> Détails de l'exercice
D'après le passage sur la mortification chrétienne, qu'exigea Josué de tous les Israélites avant de les introduire dans la Terre promise ?

> Passage fourni
══════

C'est moi qui vous le dis, Chrétiens, et qui vous le dis avec toute l'autorité que me donne mon ministère : mais m'en croirez-vous pour cela, et en serez-vous plus dociles à ma parole, qui est celle de Dieu même? A combien de ceux qui m'écoutent n'aurais-je pas droit de faire le même reproche que saint Etienne faisait aux Juifs avec toute l'ardeur de son zèle :

 

1 Matth., XV, 19. — 2 Galat., V, 2.

 

Dura cervice, et incircumeisis cordibus, vos semper Spiritui, sancto resistitis (1) ; Hommes durs et inflexibles, hommes incirconcis de cœur, vous résistez toujours au Saint-Esprit? Mais il n'était pas étonnant, reprend saint Augustin, qu'ils résistassent alors au Saint-Esprit ; et le prodige aurait été qu'avec des cœurs incirconcis, c'est-à-dire avec des cœurs immortifiés, avec des cœurs envenimés, avec des cœurs passionnés, ils eussent été soumis à l'Esprit de Dieu qui leur parlait. Aussi ne suis-je pas surpris, mes Frères, que parmi vous il y ait encore tant de chrétiens rebelles aux vérités que je leur prêche ; tant de chrétiens qui ne m'entendent que pour me contredire secrètement, ou tout au plus pour satisfaire une vaine curiosité qui les attire, mais obstinés et déterminés à ne se pas rendre : pourquoi? ce sont des cœurs incirconcis, des cœurs emportés, dominés, tyrannisés parleurs passions; des cœurs qui n'ont jamais fait nulle épreuve, et qui n'ont aucun exercice de cette mortification chrétienne, laquelle apprend à s'assujettir, à se contraindre, à se modérer; des cœurs en qui l'amour du monde règne souverainement, et agit avec toute la vivacité qui lui est propre. Or, à de tels cœurs rien de plus inutile, ô mon Dieu, que votre parole, quoique sainte, quoique divine. A des cœurs ainsi disposés, rien de plus difficile que le salut; et c'est ce que Dieu voulut expressément nous figurer dans la conduite qu'observa Josué à l'égard des Israélites, quand il fut sur le point de les introduire dans la Terre promise. Que fit-il? Il les obligea tous sans exception à se faire circoncire ; et de tant de milliers d'hommes qui l'avaient suivi dans le désert, aucun ne fut admis dans cette terre bienheureuse, qu'il n'eût auparavant subi la rigueur de cette loi. Cela se faisait-il sans dessein? Non, sans doute, répond saint Jérôme; mais l'intention de Dieu était de nous faire comprendre que nul de nous ne devait entrer dans la gloire, s'il n'avait la marque de la circoncision évangélique, c'est-à-dire s'il ne portait en son corps, et surtout dans son cœur, la mortification de Jésus-Christ ; et que ce vrai Josué, ce sauveur, ce conducteur par excellence du peuple de Dieu, n'ouvrirait jamais les portes du ciel qu'à ceux qui auraient le courage de vouloir être circoncis en lui et avec lui ; qu'à ceux qui seraient résolus à se faire les violences nécessaires, et à faire à Dieu les sacrifices convenables pour mériter d'être reçus dans cette terre des vivants.

══════

> Données fournies

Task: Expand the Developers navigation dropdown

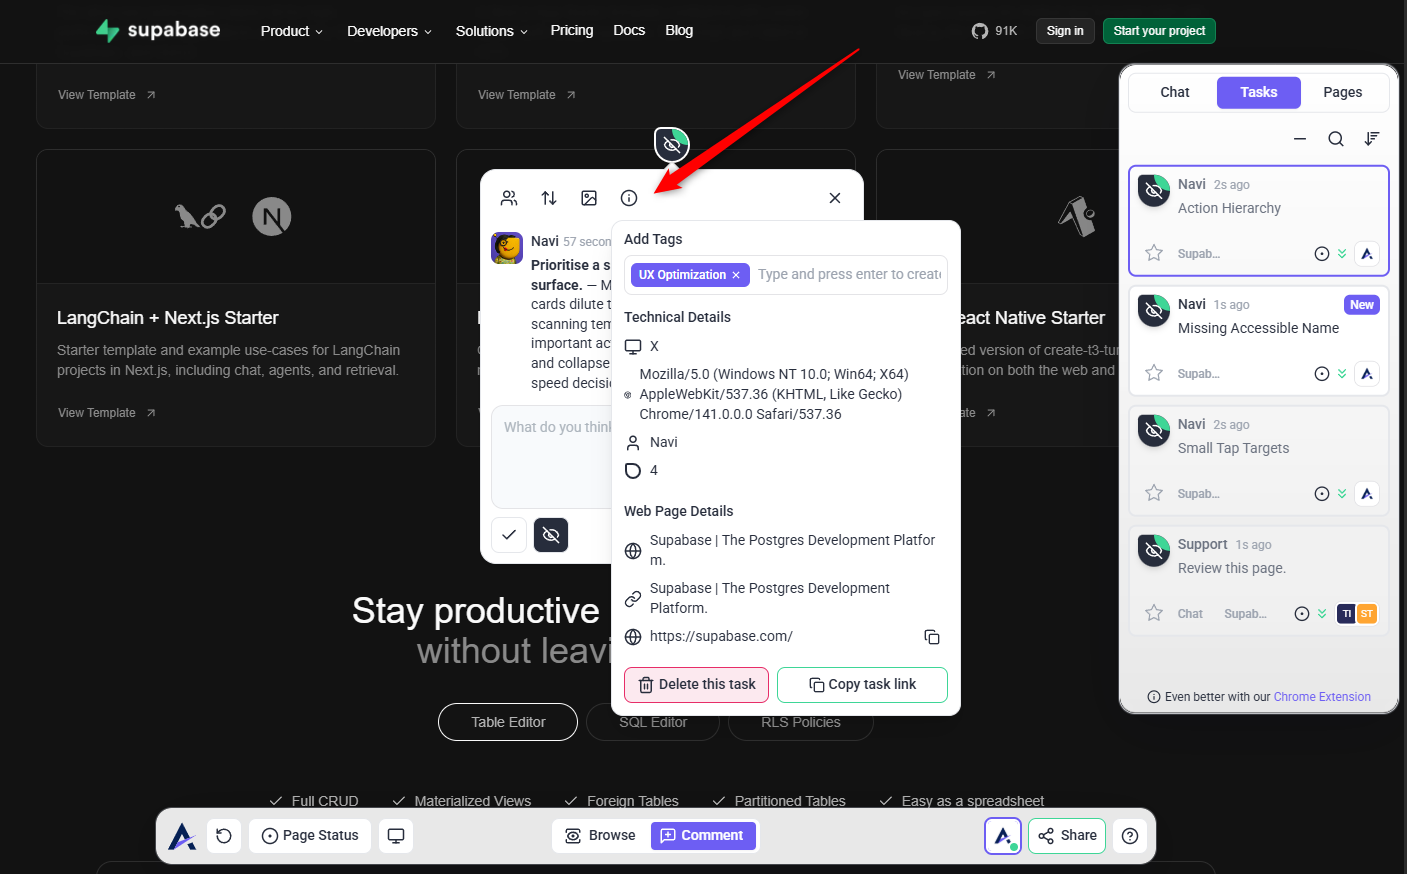Action: click(x=389, y=31)
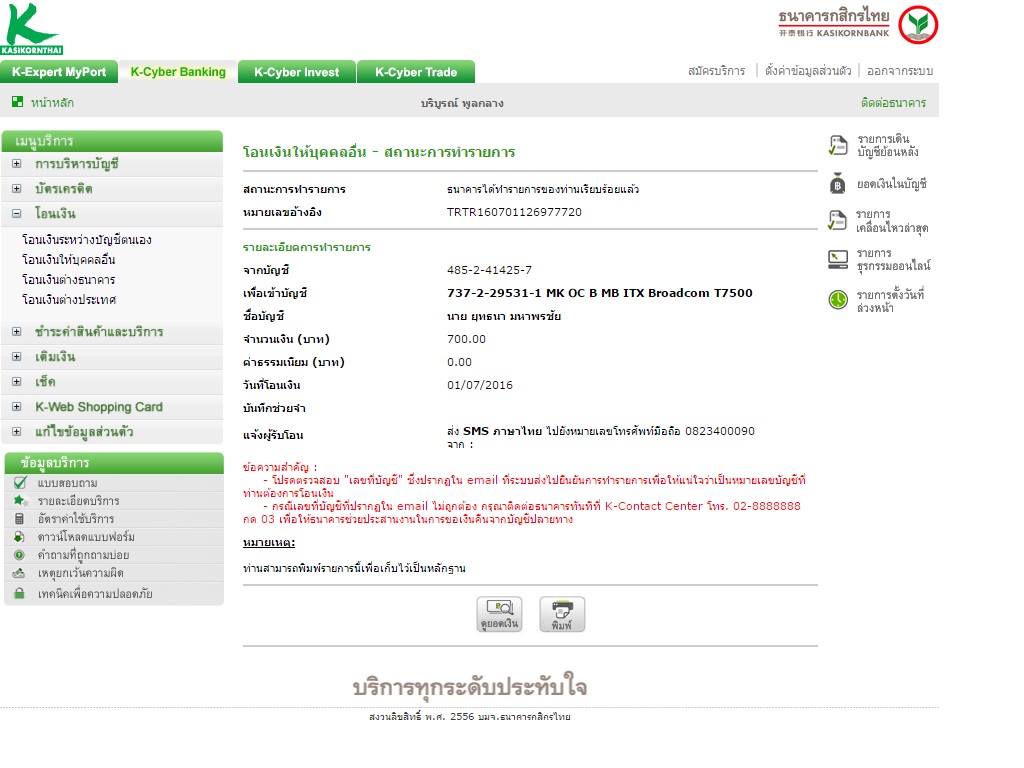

══════

> Résultat attendu
Il les obligea tous, sans exception, à se faire circoncire.